Python - refcount first, generational second¶

Month 3 - Runtime & Performance. CPython is reference-counted with a generational cycle collector on top. Every object has a refcount field; when it hits zero, deallocation is immediate. The cycle collector exists only to break unreachable reference cycles that refcounting alone leaks.

What's unique here: GC pauses are predictable (refcount drops are deterministic) until they aren't (a large object with many transitive references triggers a cascade on one decref). The "free-threaded" CPython work (PEP 703, going stable in 3.14) changes the cost model again - atomic refcount ops dominate cache traffic on multi-core.

The trap

assuming Python "doesn't have GC pauses." It does - they're just usually small and frequent rather than large and rare.

Linux kernel - manual allocators, not GC, but the same problems¶

Month 2 - Memory & Scheduling. No tracing GC, but the same fragmentation, locality, and pause problems show up in the buddy allocator (page-level) and slab/slub/slob allocators (object-level). Plus reverse-mapping, RCU reclamation, and the page cache lifecycle.

What's unique here: kernel allocation cannot fail-and-retry. Every allocator path has a fallback strategy (GFP flags), and the wrong choice deadlocks the kernel. RCU is garbage collection in disguise - readers are wait-free, writers defer reclamation until all readers exit a grace period.

The trap

thinking "this isn't GC." RCU absolutely is GC, just with a different reclamation trigger.

The contrasts that teach¶

Axis	Java	Go	Python	Linux
Mechanism	Tracing	Tracing	Refcount + tracing for cycles	Manual + RCU
Generational	Yes (G1, Gen ZGC)	No (stack-allocates instead)	Yes (3 generations)	N/A
Concurrent	Yes (G1 mostly, ZGC fully)	Yes (tricolor)	No (refcount is sync)	Yes (RCU)
Compacting	Yes (G1, ZGC)	No	No	N/A
Pause profile	Sub-ms (ZGC) to 100ms (G1)	<1ms typical	Many small	None (no STW)
Tuning surface	Dozens of `-XX:` flags	Two knobs	None (cycle threshold)	GFP flags, drop_caches
Failure mode	Long pauses on bad sizing	Allocation-rate spikes	Cycle leaks, refcount thrash	OOM-killer, fragmentation

The single most clarifying read across these: Java's Generational ZGC + Go's tricolor concurrent collector side-by-side.
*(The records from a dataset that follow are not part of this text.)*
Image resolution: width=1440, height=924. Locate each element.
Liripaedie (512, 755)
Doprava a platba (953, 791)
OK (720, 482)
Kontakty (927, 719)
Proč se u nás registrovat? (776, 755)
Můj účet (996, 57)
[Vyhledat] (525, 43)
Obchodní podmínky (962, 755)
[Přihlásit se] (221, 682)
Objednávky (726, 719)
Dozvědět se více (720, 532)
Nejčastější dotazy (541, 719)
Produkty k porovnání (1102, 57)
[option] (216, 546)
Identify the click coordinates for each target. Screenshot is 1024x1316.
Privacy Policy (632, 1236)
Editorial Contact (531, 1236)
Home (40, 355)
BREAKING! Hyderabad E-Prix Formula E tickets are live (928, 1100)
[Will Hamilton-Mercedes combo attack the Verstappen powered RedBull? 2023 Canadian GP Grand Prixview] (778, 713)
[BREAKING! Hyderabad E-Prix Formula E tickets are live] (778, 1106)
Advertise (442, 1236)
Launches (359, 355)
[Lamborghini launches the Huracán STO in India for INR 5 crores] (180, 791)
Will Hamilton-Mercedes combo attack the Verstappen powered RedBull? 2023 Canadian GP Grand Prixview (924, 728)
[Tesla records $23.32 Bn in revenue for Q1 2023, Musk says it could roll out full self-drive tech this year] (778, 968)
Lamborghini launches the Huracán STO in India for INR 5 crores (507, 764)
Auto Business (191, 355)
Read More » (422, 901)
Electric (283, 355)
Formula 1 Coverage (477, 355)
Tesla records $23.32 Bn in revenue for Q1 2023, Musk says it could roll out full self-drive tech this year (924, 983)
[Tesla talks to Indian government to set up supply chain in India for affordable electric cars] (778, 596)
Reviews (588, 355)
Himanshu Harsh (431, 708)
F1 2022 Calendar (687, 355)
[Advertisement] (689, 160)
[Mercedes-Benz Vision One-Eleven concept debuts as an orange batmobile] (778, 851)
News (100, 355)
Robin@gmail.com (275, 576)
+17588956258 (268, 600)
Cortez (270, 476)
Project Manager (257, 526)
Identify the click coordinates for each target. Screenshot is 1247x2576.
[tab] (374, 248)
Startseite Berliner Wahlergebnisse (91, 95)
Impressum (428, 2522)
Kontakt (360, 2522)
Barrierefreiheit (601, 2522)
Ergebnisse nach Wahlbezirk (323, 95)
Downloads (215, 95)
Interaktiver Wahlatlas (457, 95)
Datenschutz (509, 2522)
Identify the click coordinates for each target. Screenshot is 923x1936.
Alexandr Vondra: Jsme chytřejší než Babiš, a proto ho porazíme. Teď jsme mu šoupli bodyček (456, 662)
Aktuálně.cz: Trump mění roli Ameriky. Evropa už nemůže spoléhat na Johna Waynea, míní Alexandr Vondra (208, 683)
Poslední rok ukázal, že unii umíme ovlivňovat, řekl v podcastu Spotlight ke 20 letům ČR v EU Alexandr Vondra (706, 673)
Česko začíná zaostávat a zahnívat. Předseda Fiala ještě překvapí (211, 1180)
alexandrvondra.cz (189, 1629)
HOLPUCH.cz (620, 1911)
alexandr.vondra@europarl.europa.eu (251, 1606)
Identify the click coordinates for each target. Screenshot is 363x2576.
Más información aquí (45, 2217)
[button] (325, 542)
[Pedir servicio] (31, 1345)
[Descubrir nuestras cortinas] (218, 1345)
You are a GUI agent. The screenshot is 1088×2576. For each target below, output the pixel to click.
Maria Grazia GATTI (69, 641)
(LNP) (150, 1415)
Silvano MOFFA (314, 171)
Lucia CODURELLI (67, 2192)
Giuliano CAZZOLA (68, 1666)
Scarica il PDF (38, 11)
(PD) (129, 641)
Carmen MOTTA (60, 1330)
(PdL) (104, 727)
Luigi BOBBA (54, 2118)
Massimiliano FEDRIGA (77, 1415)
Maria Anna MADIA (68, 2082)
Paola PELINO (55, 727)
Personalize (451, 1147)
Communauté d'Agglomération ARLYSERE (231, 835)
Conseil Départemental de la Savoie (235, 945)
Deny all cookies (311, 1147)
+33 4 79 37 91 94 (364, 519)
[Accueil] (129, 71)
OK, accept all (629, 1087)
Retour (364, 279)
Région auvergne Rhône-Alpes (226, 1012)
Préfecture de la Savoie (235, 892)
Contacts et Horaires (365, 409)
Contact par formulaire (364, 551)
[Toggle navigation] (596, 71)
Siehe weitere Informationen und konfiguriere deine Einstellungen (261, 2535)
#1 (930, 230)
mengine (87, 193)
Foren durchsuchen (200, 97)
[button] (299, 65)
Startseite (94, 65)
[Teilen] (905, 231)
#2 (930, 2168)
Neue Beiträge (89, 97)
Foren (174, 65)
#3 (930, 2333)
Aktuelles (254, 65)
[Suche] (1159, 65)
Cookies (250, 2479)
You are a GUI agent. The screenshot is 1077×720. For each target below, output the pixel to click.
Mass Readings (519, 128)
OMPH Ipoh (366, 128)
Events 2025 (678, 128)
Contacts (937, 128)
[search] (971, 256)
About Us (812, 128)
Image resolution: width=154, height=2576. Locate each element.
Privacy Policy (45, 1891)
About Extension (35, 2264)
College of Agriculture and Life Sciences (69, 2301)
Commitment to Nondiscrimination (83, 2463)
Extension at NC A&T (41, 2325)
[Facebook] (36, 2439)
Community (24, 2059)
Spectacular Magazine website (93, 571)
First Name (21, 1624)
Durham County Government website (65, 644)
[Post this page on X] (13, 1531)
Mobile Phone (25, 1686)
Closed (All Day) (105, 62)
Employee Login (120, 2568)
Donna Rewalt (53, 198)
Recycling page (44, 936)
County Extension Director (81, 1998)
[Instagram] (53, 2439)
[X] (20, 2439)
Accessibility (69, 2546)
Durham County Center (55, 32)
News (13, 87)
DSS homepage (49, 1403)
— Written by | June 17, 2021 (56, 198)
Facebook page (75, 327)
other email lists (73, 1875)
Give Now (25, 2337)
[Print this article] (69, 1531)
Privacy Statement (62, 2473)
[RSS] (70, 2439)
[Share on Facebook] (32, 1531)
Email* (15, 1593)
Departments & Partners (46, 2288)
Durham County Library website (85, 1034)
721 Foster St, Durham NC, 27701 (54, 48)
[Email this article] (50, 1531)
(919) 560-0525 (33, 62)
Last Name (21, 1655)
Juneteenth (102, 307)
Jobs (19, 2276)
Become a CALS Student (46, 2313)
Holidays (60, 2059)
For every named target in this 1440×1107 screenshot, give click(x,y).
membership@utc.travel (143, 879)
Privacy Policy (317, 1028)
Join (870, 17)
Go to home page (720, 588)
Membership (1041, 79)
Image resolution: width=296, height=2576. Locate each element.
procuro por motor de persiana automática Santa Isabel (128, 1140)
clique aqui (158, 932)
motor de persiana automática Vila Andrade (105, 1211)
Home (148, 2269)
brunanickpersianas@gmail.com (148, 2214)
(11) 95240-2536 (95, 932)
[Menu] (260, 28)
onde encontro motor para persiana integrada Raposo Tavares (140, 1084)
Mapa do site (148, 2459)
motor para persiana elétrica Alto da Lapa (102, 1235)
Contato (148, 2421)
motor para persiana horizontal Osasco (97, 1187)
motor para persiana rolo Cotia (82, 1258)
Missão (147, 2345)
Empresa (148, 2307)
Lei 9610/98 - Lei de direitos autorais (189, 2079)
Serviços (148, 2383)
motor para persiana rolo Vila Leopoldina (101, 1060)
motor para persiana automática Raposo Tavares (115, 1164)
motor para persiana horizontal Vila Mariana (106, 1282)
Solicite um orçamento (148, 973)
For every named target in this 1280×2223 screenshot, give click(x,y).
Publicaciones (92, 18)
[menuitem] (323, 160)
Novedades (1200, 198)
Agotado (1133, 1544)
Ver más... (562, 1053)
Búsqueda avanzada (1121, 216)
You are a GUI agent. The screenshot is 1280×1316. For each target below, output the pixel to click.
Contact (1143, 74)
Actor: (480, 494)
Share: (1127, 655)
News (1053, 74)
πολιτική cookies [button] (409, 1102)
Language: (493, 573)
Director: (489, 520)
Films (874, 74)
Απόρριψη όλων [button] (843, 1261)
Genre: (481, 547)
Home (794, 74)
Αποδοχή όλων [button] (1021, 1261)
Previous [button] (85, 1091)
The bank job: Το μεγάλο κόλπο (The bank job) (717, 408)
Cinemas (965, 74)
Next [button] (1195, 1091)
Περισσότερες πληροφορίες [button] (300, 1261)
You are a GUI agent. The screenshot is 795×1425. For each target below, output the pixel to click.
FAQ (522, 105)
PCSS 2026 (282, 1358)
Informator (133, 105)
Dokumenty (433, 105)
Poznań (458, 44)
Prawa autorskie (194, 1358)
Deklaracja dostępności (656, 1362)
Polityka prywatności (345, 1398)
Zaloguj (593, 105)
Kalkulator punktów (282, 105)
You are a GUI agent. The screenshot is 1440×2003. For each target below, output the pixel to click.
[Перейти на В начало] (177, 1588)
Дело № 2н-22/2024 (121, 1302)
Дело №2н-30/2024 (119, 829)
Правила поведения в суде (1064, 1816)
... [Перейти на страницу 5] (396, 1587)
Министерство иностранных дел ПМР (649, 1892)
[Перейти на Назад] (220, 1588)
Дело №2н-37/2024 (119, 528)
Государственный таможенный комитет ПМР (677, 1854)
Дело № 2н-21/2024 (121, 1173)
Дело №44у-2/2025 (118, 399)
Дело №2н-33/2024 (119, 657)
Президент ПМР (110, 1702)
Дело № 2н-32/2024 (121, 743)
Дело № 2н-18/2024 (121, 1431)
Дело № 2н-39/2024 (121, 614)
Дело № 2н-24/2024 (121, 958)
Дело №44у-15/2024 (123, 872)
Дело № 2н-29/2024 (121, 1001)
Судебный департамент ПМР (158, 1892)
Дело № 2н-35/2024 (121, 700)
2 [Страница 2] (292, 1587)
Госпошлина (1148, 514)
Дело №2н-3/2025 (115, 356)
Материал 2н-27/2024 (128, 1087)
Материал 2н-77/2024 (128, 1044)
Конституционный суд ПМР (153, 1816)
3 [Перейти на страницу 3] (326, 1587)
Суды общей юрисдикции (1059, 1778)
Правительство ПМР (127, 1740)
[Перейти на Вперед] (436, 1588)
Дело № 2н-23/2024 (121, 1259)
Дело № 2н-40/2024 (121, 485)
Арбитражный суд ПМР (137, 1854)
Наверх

Same problem (concurrent reclamation without stopping mutators), two completely different solutions (colored pointers + load barriers vs. write barriers + assist credit).

What to read first¶

Pick by your current work:

You debug GC pauses in production today → Java Month 3 weeks 10–12. Most directly applicable; the JFR workflow transfers to any JVM-shaped problem.
You write services that need to scale memory cheaply → Go Month 2 plus Java week 9 (object layout). The contrast is the lesson.
You write Python at scale → Python Month 3, then come back to Java's Month 3 for the generational-hypothesis derivation. Python's gen collector is the same idea, smaller and weirder.
You hack the kernel → Linux Month 2, then read Go's tricolor section. RCU and tricolor solve adjacent problems.